Depth of Radiographic Response and Time to Tumor Regrowth Predicts Overall Survival Following Anti-VEGF Therapy in Recurrent Glioblastoma.

Abstract

Antiangiogenic therapies are known to cause high radiographic response rates due to reduction in vascular permeability resulting in a lower degree of contrast extravasation. In this study, we investigate the prognostic ability for model-derived parameters describing enhancing tumor volumetric dynamics to predict survival in recurrent glioblastoma treated with antiangiogenic therapy. N = 276 patients in two phase II trials were used as training data, including bevacizumab ± irinotecan (NCT00345163) and cabozantinib (NCT00704288), and N = 74 patients in the bevacizumab arm of a phase III trial (NCT02511405) were used for validation.
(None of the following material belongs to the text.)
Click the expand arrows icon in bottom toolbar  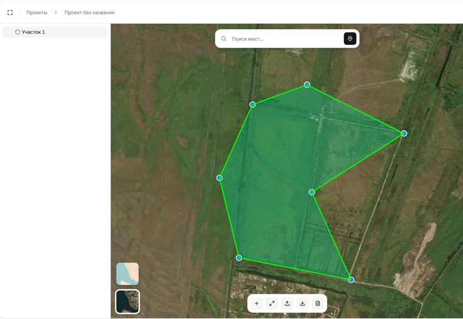coord(272,303)
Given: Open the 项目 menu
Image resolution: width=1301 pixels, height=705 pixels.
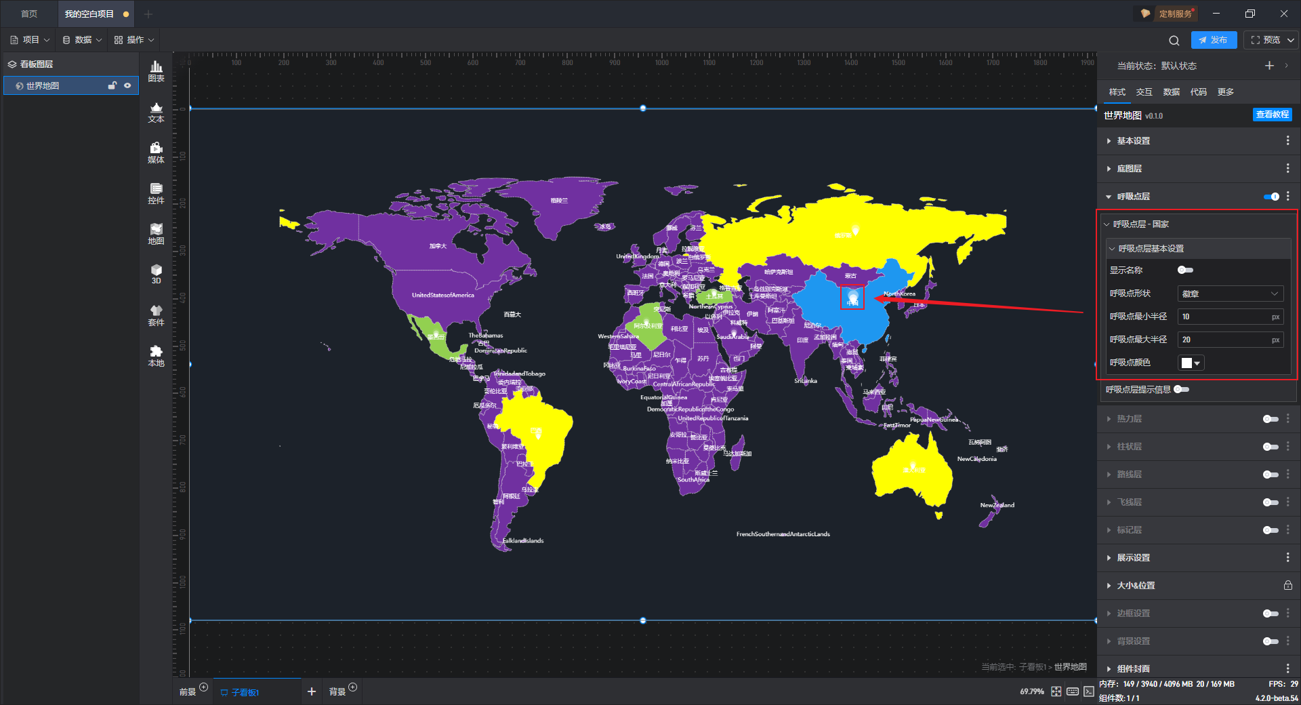Looking at the screenshot, I should pyautogui.click(x=30, y=40).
Enhancing volumes were estimated using T1 subtraction maps, and a biexponential model was used to estimate regrowth (g) and regression (d) rates, time to tumor regrowth (TTG), and the depth of response (DpR). Response characteristics were compared to diffusion MR phenotypes previously shown to predict survival. Optimized thresholds occurred at g = 0.07 months-1 (phase II: HR = 0.2579, P = 5 × 10-20; phase III: HR = 0.2197, P = 5 × 10-5); d = 0.11 months-1 (HR = 0.3365, P < 0.0001; HR = 0.3675, P = 0.0113); TTG = 3.8 months (HR = 0.2702, P = 6 × 10-17; HR = 0.2061, P = 2 × 10-5); and DpR = 11.3% (HR = 0.6326, P = 0.0028; HR = 0.4785, P = 0.0206). Multivariable Cox regression controlling for age and baseline tumor volume confirmed these factors as significant predictors of survival. Patients with a favorable pretreatment diffusion MRI phenotype had a significantly longer TTG and slower regrowth. Recurrent glioblastoma patients with a large, durable radiographic response to antiangiogenic agents have significantly longer survival. This information is useful for interpreting activity of antiangiogenic agents in recurrent glioblastoma.